Dataset entries

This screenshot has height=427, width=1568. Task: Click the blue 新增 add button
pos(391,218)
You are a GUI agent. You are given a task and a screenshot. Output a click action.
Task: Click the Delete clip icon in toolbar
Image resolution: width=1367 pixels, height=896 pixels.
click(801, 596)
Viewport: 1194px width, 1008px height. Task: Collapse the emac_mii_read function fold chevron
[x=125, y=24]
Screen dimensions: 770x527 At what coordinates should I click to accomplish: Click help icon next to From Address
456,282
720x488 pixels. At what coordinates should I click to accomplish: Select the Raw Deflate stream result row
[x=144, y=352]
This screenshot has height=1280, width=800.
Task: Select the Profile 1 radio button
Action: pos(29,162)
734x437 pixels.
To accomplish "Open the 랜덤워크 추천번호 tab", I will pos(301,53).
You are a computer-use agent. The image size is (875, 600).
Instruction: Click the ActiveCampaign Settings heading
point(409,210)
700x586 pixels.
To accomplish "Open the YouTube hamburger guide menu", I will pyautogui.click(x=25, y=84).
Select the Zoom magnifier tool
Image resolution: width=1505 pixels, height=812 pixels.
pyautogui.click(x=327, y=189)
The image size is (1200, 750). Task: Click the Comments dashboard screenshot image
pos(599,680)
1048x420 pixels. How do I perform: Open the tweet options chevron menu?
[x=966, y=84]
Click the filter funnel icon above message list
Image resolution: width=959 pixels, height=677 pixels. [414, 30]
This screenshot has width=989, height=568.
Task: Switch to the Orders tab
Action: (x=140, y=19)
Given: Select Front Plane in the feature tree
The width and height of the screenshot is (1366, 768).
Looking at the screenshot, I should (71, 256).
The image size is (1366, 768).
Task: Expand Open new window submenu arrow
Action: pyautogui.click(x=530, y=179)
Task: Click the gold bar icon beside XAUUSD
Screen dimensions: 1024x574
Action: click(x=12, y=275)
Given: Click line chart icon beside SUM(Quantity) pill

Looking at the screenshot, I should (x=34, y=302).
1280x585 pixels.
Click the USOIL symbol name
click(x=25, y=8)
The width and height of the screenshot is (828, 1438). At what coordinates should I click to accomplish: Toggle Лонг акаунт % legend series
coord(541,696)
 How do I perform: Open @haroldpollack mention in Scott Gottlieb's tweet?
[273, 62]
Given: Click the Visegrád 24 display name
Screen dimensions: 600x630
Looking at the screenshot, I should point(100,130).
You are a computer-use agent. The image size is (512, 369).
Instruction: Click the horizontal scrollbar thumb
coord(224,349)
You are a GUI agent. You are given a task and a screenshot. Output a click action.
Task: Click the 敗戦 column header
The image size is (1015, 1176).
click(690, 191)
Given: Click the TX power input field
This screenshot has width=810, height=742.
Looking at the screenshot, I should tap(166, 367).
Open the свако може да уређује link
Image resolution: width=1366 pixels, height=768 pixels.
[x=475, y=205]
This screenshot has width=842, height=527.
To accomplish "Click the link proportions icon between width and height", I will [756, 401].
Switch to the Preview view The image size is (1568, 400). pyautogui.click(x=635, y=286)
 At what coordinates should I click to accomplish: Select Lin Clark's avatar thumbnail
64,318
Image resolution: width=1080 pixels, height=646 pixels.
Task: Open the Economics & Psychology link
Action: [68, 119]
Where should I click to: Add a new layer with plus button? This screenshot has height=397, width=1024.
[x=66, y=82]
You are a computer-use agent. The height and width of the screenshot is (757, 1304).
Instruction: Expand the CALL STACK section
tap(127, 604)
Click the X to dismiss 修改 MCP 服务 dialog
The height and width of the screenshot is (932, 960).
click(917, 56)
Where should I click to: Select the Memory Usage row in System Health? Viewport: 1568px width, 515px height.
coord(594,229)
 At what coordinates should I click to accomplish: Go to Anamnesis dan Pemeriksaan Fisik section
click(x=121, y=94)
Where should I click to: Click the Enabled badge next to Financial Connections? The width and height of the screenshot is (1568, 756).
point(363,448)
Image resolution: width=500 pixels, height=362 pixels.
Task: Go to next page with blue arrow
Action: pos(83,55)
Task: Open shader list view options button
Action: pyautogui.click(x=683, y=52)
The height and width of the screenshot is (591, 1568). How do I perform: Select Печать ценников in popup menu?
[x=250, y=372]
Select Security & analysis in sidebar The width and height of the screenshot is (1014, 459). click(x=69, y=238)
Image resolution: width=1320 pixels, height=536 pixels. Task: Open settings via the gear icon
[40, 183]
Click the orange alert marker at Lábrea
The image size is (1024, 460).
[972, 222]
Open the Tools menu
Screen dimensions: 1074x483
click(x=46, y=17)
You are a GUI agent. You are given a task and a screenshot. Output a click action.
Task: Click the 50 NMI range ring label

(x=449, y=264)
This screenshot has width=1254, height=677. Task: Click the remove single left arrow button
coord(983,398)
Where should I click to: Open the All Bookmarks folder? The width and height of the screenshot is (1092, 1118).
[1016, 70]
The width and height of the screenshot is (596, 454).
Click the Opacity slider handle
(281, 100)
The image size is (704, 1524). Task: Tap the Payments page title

# The problem
Copy the lines of the data above exactly as written, beginning with the line containing "720x488 pixels. At" and ending with the line containing "700x586 pixels.", and leave out all other lines.

# Answer section
720x488 pixels. At what coordinates should I click to accomplish: Select the Raw Deflate stream result row
[x=144, y=352]
This screenshot has height=1280, width=800.
Task: Select the Profile 1 radio button
Action: pos(29,162)
734x437 pixels.
To accomplish "Open the 랜덤워크 추천번호 tab", I will pos(301,53).
You are a computer-use agent. The image size is (875, 600).
Instruction: Click the ActiveCampaign Settings heading
point(409,210)
700x586 pixels.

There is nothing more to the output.